Denis Cronier, 53 ans, est détenu depuis son arrestation, le 26 octobre pour intimidation et harcèlement de personnes reliées au système judiciaire.

Après le harcèlement, la pornographie juvénile

Déjà accusé de s’en prendre à des employés de la Direction de la protection de la jeunesse (DPJ) et des avocats de l’Outaouais, Denis Cronier voit de nouveaux chefs de possession de pornographie juvénile être déposés contre lui.

Denis Cronier, 53 ans, est détenu depuis son arrestation, le 26 octobre pour intimidation et harcèlement de personnes reliées au système judiciaire.

L’enquête de la police de Gatineau s’est poursuivie, ces dernières semaines.

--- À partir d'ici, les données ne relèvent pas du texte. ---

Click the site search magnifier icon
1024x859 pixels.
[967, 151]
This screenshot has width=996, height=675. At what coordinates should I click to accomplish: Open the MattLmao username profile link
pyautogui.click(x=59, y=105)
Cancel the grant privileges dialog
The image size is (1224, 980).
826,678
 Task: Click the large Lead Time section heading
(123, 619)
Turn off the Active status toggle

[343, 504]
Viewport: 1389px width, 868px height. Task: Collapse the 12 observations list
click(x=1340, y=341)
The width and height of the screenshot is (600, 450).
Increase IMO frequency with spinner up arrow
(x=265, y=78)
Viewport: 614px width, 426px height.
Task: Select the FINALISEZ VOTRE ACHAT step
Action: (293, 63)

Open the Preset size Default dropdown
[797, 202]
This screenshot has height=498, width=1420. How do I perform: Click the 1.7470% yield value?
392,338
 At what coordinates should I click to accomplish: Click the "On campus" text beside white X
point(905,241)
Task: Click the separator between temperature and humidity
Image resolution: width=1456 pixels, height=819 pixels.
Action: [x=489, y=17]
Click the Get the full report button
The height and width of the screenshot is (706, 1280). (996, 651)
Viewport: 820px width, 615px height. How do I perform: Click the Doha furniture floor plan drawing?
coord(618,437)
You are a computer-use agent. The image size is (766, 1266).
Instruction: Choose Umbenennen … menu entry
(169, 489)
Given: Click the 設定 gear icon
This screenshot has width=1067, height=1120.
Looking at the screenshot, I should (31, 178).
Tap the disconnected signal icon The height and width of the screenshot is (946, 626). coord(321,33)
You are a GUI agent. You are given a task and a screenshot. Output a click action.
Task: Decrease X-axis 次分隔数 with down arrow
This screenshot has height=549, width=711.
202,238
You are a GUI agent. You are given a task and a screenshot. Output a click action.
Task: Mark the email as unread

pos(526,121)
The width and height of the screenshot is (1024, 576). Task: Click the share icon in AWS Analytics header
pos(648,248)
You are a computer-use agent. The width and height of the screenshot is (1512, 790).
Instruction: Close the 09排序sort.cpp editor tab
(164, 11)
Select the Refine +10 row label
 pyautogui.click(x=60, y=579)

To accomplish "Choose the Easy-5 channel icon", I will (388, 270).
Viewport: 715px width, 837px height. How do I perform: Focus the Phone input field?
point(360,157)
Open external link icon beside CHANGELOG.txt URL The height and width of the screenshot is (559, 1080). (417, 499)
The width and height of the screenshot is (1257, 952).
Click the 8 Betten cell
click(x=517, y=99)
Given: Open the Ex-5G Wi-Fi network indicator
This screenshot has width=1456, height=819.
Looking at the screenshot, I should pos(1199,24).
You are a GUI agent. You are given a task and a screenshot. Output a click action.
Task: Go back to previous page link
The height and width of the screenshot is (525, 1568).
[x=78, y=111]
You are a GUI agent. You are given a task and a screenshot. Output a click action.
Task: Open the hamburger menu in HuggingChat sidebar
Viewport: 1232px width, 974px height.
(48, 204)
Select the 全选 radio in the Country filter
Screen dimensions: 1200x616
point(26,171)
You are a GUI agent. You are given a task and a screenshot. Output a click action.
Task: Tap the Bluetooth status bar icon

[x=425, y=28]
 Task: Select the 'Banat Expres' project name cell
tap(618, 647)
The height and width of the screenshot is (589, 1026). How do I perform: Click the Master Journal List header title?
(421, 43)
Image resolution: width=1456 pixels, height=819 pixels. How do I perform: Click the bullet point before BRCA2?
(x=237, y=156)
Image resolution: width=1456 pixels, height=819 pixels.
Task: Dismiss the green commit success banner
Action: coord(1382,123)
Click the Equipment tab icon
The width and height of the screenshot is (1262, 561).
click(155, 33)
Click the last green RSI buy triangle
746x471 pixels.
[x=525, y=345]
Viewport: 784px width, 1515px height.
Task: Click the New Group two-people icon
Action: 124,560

Dans «certains appareils» appartenant au suspect, les enquêteurs ont découvert des fichiers contenant des images d’enfants dans des positions explicites.

M. Cronier a d’abord été arrêté pour intimidation, harcèlement criminel, faux renseignements et défaut de se conformer à une ordonnance de probation, en octobre.

Son matériel informatique a été saisi et passé au peigne fin.

Sur Facebook, il a entre autres multiplié les injures à l’endroit de responsables du système judiciaire en Outaouais.

Selon la police de Gatineau, l’homme est aussi l’auteur d’appels téléphoniques harcelants et de menaces de mort.

Toutes ces personnes liées au système judiciaire se disent intimidées et harcelées depuis deux ans.

En plus du harcèlement, le Directeur des poursuites criminelles et pénales soutient que M. Cronier a utilisé la violence contre certaines des cinq victimes alléguées pour les empêcher de faire leur travail. Denis Cronier aurait transmis de faux renseignements dans l’intention d’alarmer le public.

Denis Cronier était déjà connu des services policiers de la région, avant son arrestation d’octobre.